Williams & Goodman  had the simple and ingenious idea of rolling ahead the training period and repeating the forecasting procedure until it is not possible to make any more multi-step predictions. The collection of multi-step-ahead errors forms the empirical distribution of the forecast errors for each lead-time. This allows us to estimate the quantiles necessary to compute the interval bounds. To implement the Williams & Goodman (WG) procedure, it is necessary to find a family of probability distributions having a member which gives a good fit to the empirical distribution of forecast errors. We will consider various density functions to be combined with SARIMAX processes for time series data concerning Italian electricity hourly zonal prices. Our aim is to find the most effective way of mixing WG procedure and SARMAX processes.
The organization of the paper is as follows. In the next section we address important aspects of data-preparation. Section 3 provides a brief review of the Box Jenkins approach to compute point forecasts. In Section 4, the Williams-Goodman procedure is discussed and in Section 5 it is combined with various density functions purportedly useful in describing the empirical forecast error distribution. In this same section is presented an application to Italian hourly zonal prices. Conclusions are drawn in Section 6.
2. Data Preparation
In this article we analyze data on hourly zonal prices traded at the day ahead Italian energy market. Because of transmission capacity constraints, Italy is partitioned into six zones: North, Centre-North, Centre-South, South, Sardinia and Sicily with a separate price for each zone. When there are no transmission congestions, arbitrage opportunities restrict the prices in each zone to be equal. See  . The hourly marginal prices can differ across zones because of transmission limits or because of dissimilar behavior of the consumers, but it is the same within a zone. The sizes of the zones are not equal. In fact, North (which includes the Italian regions of Val D’Aosta, Piemonte, Liguria, Lombardia, Trentino, Veneto, Friuli Venezia Giulia, Emilia Romagna) constitutes a large fraction of Italian national surface (40%) and its population (46%). The large islands of Sicily and Sardinia suffer from poor interconnections and frequent congestions. In the present article, we prefer to work with zonal data because they show far wilder randomness than the national price and are complex enough to challenge the statistical methods used for making predictions.
Data sets are freely accessible by the Italian independent system operator on http://www.mercatoelettrico.org/En/Tools/Accessodati.aspx?ReturnUrl=%2fEn%2fDownload%2fDatiStorici.aspx.
According to principles of decentralization and subsidiarity, creatively extended to long time series, we will treat each hour as a separate time series, such that 24 different models are estimated. All the time series go from 1 am on Monday, 7/1/2013 to 24 pm on Sunday, 26/2/2017 and hence cover a total of 24 hourly prices in 1148 days for six zones. We reconstructed the values corresponding to the changes of the daylight-saving time by the arithmetic average of the two neighboring hours, while the “doubled” values corresponding to the switch from the daylight-saving time, were replaced by the arithmetic mean of the two neighboring prices.
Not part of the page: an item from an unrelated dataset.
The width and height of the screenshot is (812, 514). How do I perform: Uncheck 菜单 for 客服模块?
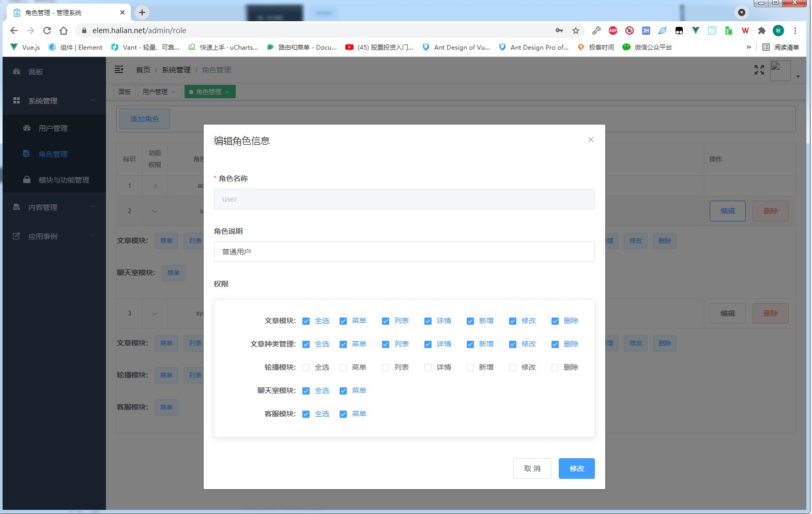click(x=343, y=414)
Time series of electricity prices display characteristics not frequently observed in other commodity markets. Pronounced daily, weekly, monthly and multi-monthly seasonal cycles; heteroskedasticity, mean reversion, and a high number of spikes (very sharp peaks or extremely deep valleys) in a short period of time. Knittel & Roberts  note that electricity prices also contain what they refer to as, an “inverse leverage effect”. Electricity price volatility tends to rise more so with positive shocks than negative shocks. Most of these characteristics stem from the fact that power cannot be economically stored and, consequently, accumulation and selling of stocks/inventories have reduced intervention potential to smooth supply or demand shocks across over time. Additionally, electricity markets face stringent distribution and transmission constraints.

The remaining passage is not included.